In the hardcoded distributed engine the aggregations of both streams where performed sequentially before handing over the result to the join. This is not ideal when looking on performance. Thatswhy both are now executed in individual thread. To avoid that the AllToAll(V) communications of both streams interfere each other, each distribution operator uses an own MPI communcator.
Additionally there is a different logic implemented to close the windows and use their results for joining. First, there is no explicit MPI Barrier anymore, since a kind of synchronization is performed due to the AllToAll call. This leads to the situation, that some nodes might wait for this call to return while they also could have processed more tuples into this slide. For simplicity we assume, that the clock deviation within the same cluster is rather small and that is no significant impact on the window sizes.
Changes made to the string_engine
There are two major changes compared to the non-distributed code generation engine. For explaining them, we need to introduce our concept of distributing data processing first.
The most important point here is, that sending data over network is only required if there are windows involved. In plain stream processing each operator only considers individual tuples without any context.
Surely one could imagine cases, where we want all tuples (of a key) on one node without windowing, e.g. when there is some global value that may be updated by each tuple and the tuple might also be filtered according to that value. For now, we drop the ability to handle this use case, but there is still the possibility to implement this as a additional operator.
This is a consequence from the tests with the distributed hardcoded engine and the conclusion that we currently can not send a major part of all data via network.
So, for now these three things allways go together: Windowing, Aggregating (by key) and Redistributing (by key)
This concept of distribution leeds to the first major change compared to the non-distributed engine. It builds on the observation, that windowing usually includes aggregating by a specific key. As before, there are use cases where one wants to window the data without aggregating, e.g. if simply a join is to be performed. But again: This feature is not conceptually disabled and can be implemented later.
For simplicity we agreed on these fixed sequence of steps that is performed, when windowing/aggregation happens in a distributed manner:
- On the source nodes: Data is inserted into a pre-aggregation map, storing the intermediate result for each key
- The window closes: All data collected in this slide is repartitioned across the nodes
- On receiving nodes: Aggregate all intermediate results from this slide to the final intermediate result of this slide and store it
- Collect all slides relevant for the closed window and combine them for the final result.

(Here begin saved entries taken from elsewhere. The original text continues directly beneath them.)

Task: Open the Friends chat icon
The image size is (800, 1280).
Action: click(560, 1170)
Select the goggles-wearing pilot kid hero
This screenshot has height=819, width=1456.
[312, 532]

Since each of these steps depend on their previous one and does not add value to a query if performed individually, we decided to combine all these steps in a single operator. Therefore the logic of the Windowing and Aggregation operators of the non-distributed engines where merged. This also simplified implementation a lot, since there is no need to make these operators aware of their context.
As a second change, the distributed code-generation engine introduces the concept of a ''PipelineBraker''. These, allthough allready implicitly present in the non-distributed engine, now explicitly mark those operator that are not able to process data as stream. Currently this applies only for the DistributedWindowAggregation operator.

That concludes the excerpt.